WHAT THE EXERCISE ASKS
From the first line to the last, please write out the data exactly.

RECORDS PROVIDED
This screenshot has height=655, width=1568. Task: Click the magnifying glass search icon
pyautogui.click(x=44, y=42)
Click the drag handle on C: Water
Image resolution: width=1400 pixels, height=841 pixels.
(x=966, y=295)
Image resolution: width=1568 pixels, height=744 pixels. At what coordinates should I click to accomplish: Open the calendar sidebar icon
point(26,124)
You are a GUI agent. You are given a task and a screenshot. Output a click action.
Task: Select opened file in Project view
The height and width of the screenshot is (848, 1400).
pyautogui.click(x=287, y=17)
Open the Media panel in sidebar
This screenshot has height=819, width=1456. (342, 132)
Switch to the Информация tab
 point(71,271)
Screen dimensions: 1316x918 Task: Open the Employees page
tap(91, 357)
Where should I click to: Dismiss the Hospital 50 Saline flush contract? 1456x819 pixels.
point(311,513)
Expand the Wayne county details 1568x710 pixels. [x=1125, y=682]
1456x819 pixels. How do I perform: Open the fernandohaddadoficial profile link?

PROBLEM SOLUTION
This screenshot has height=655, width=1568. Task: Click the magnifying glass search icon
pyautogui.click(x=44, y=42)
Click the drag handle on C: Water
Image resolution: width=1400 pixels, height=841 pixels.
(x=966, y=295)
Image resolution: width=1568 pixels, height=744 pixels. At what coordinates should I click to accomplish: Open the calendar sidebar icon
point(26,124)
You are a GUI agent. You are given a task and a screenshot. Output a click action.
Task: Select opened file in Project view
The height and width of the screenshot is (848, 1400).
pyautogui.click(x=287, y=17)
Open the Media panel in sidebar
This screenshot has height=819, width=1456. (342, 132)
Switch to the Информация tab
 point(71,271)
Screen dimensions: 1316x918 Task: Open the Employees page
tap(91, 357)
Where should I click to: Dismiss the Hospital 50 Saline flush contract? 1456x819 pixels.
point(311,513)
Expand the Wayne county details 1568x710 pixels. [x=1125, y=682]
1456x819 pixels. How do I perform: Open the fernandohaddadoficial profile link?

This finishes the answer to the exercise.